Viton has proven to be very durable in my experience with steam powered and heated equipment and it’s impervious to most solvents too. Over the years I have been specifying Viton in lieu of Buna, Neoprene and Nitrile simply because its holds up much longer than the aforementioned products. I commonly use Viton with pneumatic/steam powered cylinders (piston & shaft seals), push-lok air fittings, shaft and lip seals, gaskets, O-rings, flexible couplings and hoses of various forms. In my work we use boilers operating between 85 &t 150 psi together with aggressive solvents, the temperatures generated herein and solvents rage war on rubber comprised products and or components. Teflon or PTFE is commonly used in my industry; primarily for gaskets, flat bearing/slide applications and piston/seals of various sorts.

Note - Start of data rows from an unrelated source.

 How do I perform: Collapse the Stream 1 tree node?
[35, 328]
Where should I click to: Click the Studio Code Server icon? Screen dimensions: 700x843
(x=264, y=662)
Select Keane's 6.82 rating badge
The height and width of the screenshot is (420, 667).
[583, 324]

On a regular basis we cut our own Viton gaskets and or request same of our local rubber suppliers. In sheet form Viton is easy to work with. 

FWIW:
Viton is moderately expensive in most forms compared to other rubber type products; less O-rings. 
Viton products are readily available here locally in Sacramento, CA from rubber & hose product dealers/resellers.

Michael


----------



## abby (Jan 9, 2008)

Try the "quadra lip" type of Viton ring , I use them in my cylinders and find them better than conventional round section as they seem a little more size tolerant. The difference of a couple of thou in the ring groove depth can make quite a difference to the amount of friction on the ring. 
Getting a non stick-start fit can be tricky for a beginner , and the fitting spec sheets are usually for high pressure systems. 
My spec sheets recommends Viton for steam applications , and silicone rubbers are specifically not-recommended , and have a higher co-efficient of friction than Viton too , so I would be suprised if Roundhouse use them.


----------



## Amber (Jul 29, 2011)

I was hoping to get something locally, but it looks like I'll just have to order the O rings. 
Now I have to figure out how to attach the steam chest to the cylinder. I'm using a piece of brass pipe for the cylinder, so I should be able to file a small flat area on the pipe for the base of the steam chest without affecting the strength of the pipe. Then I'll just have to build it up from there. I wonder if brass on brass will be a wear problem for the slide valve, or if I should use something else for the slide valve.


----------



## Phippsburg Eric (Jan 10, 2008)

If you get brass pipe, the walls are thick enough that you can file a flat spot ...as long as you dont get carried away. you may not have much stock left in the cylinder walls for threaded fastenings but solder will work if carefully done. 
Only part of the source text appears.